REPUBLIKA.CO.ID, JAKARTA — Kementerian Lingkungan Hidup (KLH) memperkenalkan konsep baru program Adipura. Dalam skema ini, penilaian tidak lagi terbatas pada aspek estetika dan kebersihan, tetapi juga mencakup sistem kelembagaan, pemilahan sampah dari sumber, serta kepatuhan terhadap pelarangan tempat pembuangan akhir (TPA) secara terbuka.
Kota yang masih menggunakan sistem open dumping otomatis tidak memenuhi syarat Adipura. KLH menyebut revitalisasi Program Adipura sebagai bentuk transformasi dalam pengelolaan lingkungan perkotaan yang berbasis data. Program ini wajib diikuti oleh seluruh kabupaten dan kota, dengan pemantauan berbasis teknologi seperti citra satelit dan survei udara.
Adipura tidak lagi diposisikan sebagai simbol kota bersih, tetapi diarahkan menjadi alat kebijakan untuk mendorong pengelolaan sampah yang sistematis, integratif, dan sejalan dengan target nasional menuju kota rendah emisi.

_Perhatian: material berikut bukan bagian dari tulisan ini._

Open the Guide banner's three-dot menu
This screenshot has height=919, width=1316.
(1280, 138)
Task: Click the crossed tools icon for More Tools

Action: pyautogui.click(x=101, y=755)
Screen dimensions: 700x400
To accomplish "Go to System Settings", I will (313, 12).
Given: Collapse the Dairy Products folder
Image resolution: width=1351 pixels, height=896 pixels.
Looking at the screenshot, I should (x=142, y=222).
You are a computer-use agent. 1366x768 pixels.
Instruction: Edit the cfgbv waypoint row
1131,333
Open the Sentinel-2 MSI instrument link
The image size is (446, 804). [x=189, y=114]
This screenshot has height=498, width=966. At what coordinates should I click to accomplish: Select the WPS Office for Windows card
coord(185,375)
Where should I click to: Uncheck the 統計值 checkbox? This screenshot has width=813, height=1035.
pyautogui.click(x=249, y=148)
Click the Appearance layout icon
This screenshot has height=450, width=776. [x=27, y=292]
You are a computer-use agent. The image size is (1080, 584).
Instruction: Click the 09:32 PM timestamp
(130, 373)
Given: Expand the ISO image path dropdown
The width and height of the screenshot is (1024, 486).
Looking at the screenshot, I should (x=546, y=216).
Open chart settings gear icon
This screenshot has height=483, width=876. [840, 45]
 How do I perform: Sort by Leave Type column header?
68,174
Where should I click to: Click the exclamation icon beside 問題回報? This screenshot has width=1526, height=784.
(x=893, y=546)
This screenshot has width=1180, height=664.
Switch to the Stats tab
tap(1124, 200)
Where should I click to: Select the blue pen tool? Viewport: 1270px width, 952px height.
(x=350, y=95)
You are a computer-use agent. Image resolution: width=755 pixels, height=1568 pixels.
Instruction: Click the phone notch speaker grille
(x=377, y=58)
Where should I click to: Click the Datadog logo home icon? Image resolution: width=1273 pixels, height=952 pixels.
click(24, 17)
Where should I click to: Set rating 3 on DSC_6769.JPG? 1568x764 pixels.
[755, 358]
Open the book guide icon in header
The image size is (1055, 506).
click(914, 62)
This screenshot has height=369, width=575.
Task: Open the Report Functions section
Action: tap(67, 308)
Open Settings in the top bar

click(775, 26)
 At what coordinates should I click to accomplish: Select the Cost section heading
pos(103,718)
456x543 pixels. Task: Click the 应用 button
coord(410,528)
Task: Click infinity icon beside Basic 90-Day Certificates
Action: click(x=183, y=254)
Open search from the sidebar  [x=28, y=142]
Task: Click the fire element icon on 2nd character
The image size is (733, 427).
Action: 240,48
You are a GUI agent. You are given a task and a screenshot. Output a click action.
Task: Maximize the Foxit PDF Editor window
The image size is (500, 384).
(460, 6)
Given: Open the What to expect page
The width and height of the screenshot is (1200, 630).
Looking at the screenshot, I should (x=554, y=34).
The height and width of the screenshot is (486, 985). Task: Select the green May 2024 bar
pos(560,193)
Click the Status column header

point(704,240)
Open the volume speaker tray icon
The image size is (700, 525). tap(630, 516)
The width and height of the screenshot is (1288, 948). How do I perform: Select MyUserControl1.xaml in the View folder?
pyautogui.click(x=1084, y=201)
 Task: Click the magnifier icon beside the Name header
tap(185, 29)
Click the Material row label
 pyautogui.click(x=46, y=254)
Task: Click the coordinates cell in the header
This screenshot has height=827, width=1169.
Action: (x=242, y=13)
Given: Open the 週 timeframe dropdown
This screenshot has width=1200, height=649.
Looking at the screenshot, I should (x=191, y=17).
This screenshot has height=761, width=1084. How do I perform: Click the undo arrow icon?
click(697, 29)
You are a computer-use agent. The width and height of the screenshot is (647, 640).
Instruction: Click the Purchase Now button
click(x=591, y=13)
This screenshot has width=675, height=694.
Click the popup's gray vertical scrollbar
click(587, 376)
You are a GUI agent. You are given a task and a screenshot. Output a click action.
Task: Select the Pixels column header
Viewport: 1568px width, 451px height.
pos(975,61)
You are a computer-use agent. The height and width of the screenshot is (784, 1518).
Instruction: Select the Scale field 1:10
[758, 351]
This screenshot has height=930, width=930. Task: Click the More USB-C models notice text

Penilaian juga mempertimbangkan partisipasi masyarakat, penguatan kelembagaan, dan alokasi anggaran daerah dalam APBD.
Tiga aspek utama penilaian mencakup sistem pengelolaan sampah dan kebersihan (50 persen), kebijakan dan anggaran daerah (20 persen), serta kesiapan sumber daya manusia dan infrastruktur (30 persen). Evaluasi mencakup operasional TPA, cakupan layanan pengangkutan, serta rasio pengelolaan sampah terhadap kapasitas wilayah.
Hasil penilaian diklasifikasikan menjadi empat predikat, yaitu Adipura Kencana untuk kinerja terbaik, Adipura untuk capaian tinggi, Sertifikat Adipura untuk pemenuhan kriteria dasar, dan Predikat Kota Kotor bagi daerah dengan kinerja terendah.
Konsep baru ini diumumkan dalam Rapat Koordinasi Nasional (Rakornas) Pengelolaan Sampah 2025 yang digelar di Jakarta International Convention Center. Rakornas juga memperkuat kemitraan dengan sektor industri melalui forum business matching, yang menghadirkan pelaku usaha dari industri semen (RDF), daur ulang plastik (ADUPI), kertas (APKI), hingga magot untuk limbah organik.